--- INFORMATION Enclosed Below ---
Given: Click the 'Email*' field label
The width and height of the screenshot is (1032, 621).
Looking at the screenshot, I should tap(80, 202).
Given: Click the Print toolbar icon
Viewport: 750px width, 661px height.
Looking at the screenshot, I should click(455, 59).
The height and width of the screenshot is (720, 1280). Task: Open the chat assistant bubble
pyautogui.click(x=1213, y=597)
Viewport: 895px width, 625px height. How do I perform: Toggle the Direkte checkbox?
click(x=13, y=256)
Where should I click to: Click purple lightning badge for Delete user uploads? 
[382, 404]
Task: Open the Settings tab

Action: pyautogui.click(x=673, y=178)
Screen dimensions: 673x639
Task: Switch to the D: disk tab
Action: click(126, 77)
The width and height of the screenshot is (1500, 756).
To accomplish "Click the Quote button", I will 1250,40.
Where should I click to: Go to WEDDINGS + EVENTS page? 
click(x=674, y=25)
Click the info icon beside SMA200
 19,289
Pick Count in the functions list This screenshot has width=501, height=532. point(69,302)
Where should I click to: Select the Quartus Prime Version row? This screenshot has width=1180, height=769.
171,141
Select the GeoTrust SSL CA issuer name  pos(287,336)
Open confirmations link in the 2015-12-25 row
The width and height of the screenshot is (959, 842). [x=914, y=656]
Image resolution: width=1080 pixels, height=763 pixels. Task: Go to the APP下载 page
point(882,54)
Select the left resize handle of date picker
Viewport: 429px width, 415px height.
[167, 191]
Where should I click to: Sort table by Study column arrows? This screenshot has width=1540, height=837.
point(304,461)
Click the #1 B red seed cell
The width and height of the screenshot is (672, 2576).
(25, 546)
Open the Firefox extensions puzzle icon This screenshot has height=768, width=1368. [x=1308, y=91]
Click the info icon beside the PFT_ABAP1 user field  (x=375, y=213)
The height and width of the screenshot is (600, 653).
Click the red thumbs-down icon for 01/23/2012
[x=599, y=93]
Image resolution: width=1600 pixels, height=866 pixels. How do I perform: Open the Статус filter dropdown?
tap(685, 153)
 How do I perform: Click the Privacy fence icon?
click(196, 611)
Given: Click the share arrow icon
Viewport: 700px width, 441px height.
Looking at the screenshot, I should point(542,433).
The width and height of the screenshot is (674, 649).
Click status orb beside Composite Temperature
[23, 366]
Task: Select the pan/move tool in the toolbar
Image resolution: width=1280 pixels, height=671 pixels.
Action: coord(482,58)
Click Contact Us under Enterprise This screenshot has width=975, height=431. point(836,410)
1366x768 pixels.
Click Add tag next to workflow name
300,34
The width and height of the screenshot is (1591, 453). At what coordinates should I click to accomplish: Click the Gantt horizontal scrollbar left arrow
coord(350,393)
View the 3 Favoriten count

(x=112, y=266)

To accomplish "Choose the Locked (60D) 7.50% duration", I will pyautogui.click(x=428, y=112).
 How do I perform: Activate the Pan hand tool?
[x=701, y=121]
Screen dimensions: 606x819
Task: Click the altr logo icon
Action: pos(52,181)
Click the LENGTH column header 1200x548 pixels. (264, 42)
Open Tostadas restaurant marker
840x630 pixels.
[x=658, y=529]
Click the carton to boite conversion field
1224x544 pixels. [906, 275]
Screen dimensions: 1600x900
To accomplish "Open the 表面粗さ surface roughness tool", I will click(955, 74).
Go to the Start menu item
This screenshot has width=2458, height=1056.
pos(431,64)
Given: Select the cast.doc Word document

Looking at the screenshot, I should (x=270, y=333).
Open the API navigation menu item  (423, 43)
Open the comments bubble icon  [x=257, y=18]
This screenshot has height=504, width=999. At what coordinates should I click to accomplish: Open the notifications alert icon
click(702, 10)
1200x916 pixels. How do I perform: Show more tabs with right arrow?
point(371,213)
--- End of Enclosed INFORMATION ---
TASK INSTRUCTIONS
Copy out, word for word, the part of the entries above that begins at the line with "Click Add tag next to workflow name" and ends at the line with "Click the LENGTH", including both.

WRITTEN ANSWER
Click Add tag next to workflow name
300,34
The width and height of the screenshot is (1591, 453). At what coordinates should I click to accomplish: Click the Gantt horizontal scrollbar left arrow
coord(350,393)
View the 3 Favoriten count

(x=112, y=266)

To accomplish "Choose the Locked (60D) 7.50% duration", I will pyautogui.click(x=428, y=112).
 How do I perform: Activate the Pan hand tool?
[x=701, y=121]
Screen dimensions: 606x819
Task: Click the altr logo icon
Action: pos(52,181)
Click the LENGTH column header 1200x548 pixels. (264, 42)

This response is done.